Fishtail announced today it has raised $4.5 million in seed funding, led by Thursday Ventures, with participation from Rackhouse Ventures, Amara Ventures, and project44 CEO Jett McCandless and chief growth officer Jason Duboe.
“Trade finance has been an under-invested asset class for far too long,” said Fishtail CEO Marc Held. “Fishtail’s novel trade technology unlocks top-line growth opportunities for both suppliers and freight forwarders.”
Complexity behind global supply chains has made it incredibly challenging for financial institutions to fund purchase orders and invoices, internationally, for SMBs on a meaningful scale. This is a major driver behind what Fishtail said is a $1.7 trillion annual trade finance gap, which is being increasingly widened by the COVID-19 pandemic and the supply chain disruptions caused by it.
Fishtail’s data-driven, scalable solution allows for freight forwarders to provide financing to their customers within minutes – either by arranging extended payment terms through the financing of freight, or by financing the goods themselves that these logistics companies are transporting. Fishtail’s trade finance automation platform extracts meaningful risk signals from the noise in messy supply chain and financial data.

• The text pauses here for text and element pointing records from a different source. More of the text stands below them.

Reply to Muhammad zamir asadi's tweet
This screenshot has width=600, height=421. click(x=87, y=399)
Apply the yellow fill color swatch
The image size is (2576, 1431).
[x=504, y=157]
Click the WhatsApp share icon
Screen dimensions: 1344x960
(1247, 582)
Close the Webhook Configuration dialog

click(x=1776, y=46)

“All across the world in both developed and developing countries, SMBs are heavily underserved and neglected by large financial institutions,” added Ryan McKillen, partner at Thursday Ventures – “Fishtail is primed to provide flexible capital to the businesses that need it most.”
“It’s shocking how little data is used by banks to finance businesses — we saw this first hand when we’re building out credit models to fund consumers and small businesses in emerging markets at Tala — which makes it clear as to why SMBs can’t get the trade finance they need to grow,” said founding investor Kevin Novak.
“In the short amount of time we’ve been operating, we’ve already accomplished some amazing things, financing goods and freight around the world for the traditionally ‘un-financeable’, which is fitting, given that trade is truly global and scale-agnostic,” Held added.